Parents seem to love those apparent sacrifices, which seem to embody their love for their children. I love avoiding producing garbage and avoiding burning fossil fuels as embodying my love for the beautiful world we share and that some of us steward, even while others pillage it, supporting a system that makes them feel helpless and full of craving. I wouldn’t want to return to that system any more than a parent would want to give up his or her child so he or she could go out partying like he or she used to before the child.

Most people who start changing on challenging areas tell me they value the change to their lifestyle more than they could have predicted, they want to change more, and they wish they had started changing earlier. That is, they enter a new system with new values that are closer to their deeper ones. Sadly, the overwhelming majority of people don’t try changing and don’t realize they can live more true to their values.

I thought the email would make a difference.

Sadly not. I saw in his response no sign of personal responsibility, no acknowledgment that his behavior affects others and hurts them.

McKibben’s writings are among the most powerful and, as you note, he has been at this for a very long time. He is right to point to the power of (some elements of) big business in keeping the problems alive; it serves their bottom line. In terms of your concerns, the entire travel industry, or at least the part based on flying, becomes an opponent.
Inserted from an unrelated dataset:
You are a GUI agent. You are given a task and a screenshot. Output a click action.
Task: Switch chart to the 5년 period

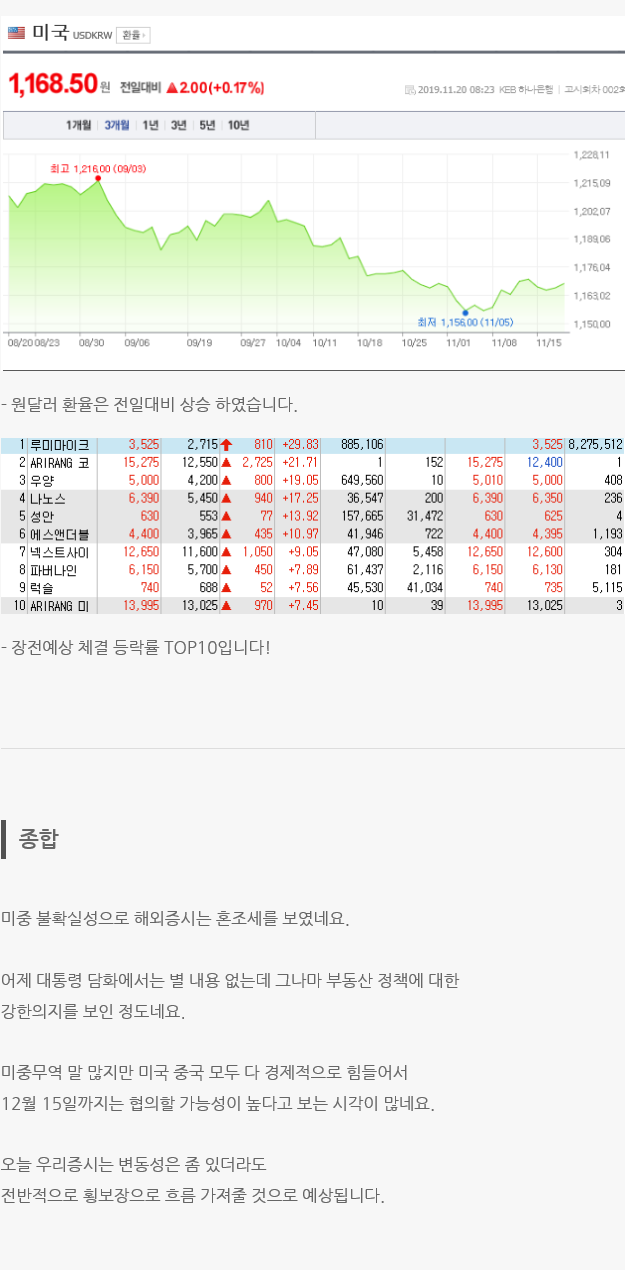207,125

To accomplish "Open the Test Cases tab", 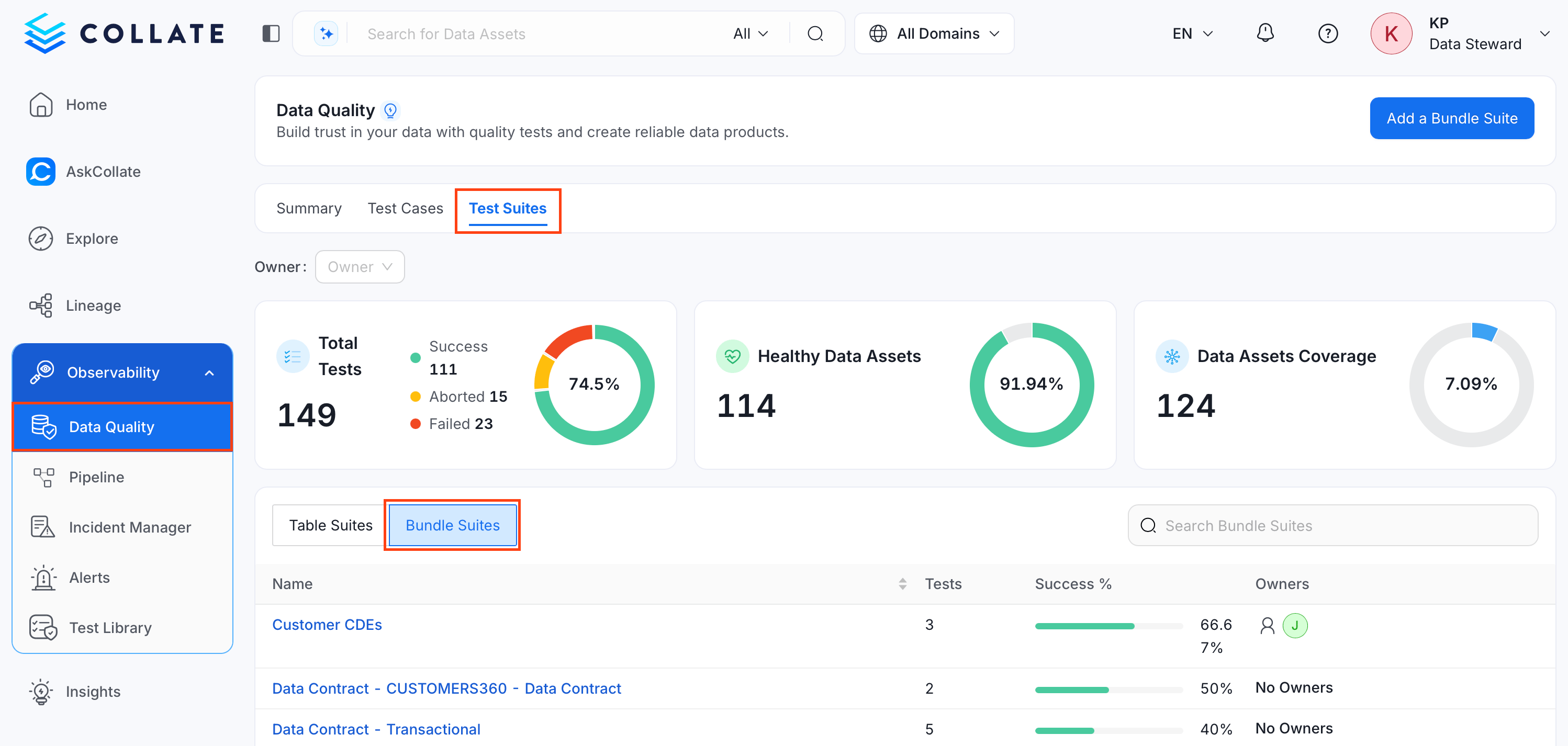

The effort to get people to save the earth is much more difficult than caring for children. We know when we have children that they are our individual responsibility, mainly, not the general responsibility of all humans. We accept this responsibility usually happily; caring for people, especially our own children, has built-in rewards, immediately visible and enjoyable. Not to say that there are not difficult times, but they come with the territory and we know it. The good times are a lot more frequent. The entire experience is part of the web of life, and it is our privilege to participate in it. In many parts of the world, it is also considered an insurance policy for old age!

Caring for the earth is much more abstract, and since we share it with everyone else on earth, it is difficult to accept it as our own, individually. The connection between our actions and their outcomes is so much less visible that it is often difficult to appreciate with adequate seriousness.

You have chosen a hard task for yourself. But it appears that you have also found companions along the way, and that is critical.

I wonder if I had a magical power to snap my fingers and not care about the consequences of my actions I didn’t like, would I, like this man?

Actually, I don’t wonder. I’ve found taking responsibility for my actions improves my life. Even if I could get any physical pleasure or emotional reward I wanted, I don’t see how I could choose against caring how I hurt others.

Cypher is one of The Matrix‘s villains for making that choice. At least Agent Smith’s basic nature is to hate humans. Cypher is human but he betrays the rest of them. His character is a slimy, creepy, hypocrite for selling out his companions for his personal pleasure. It’s harder to live responsibly than the 80-year-old, but I hope more people choose personal responsibility over personal pleasure that abandons stewardship or caring how one hurts others.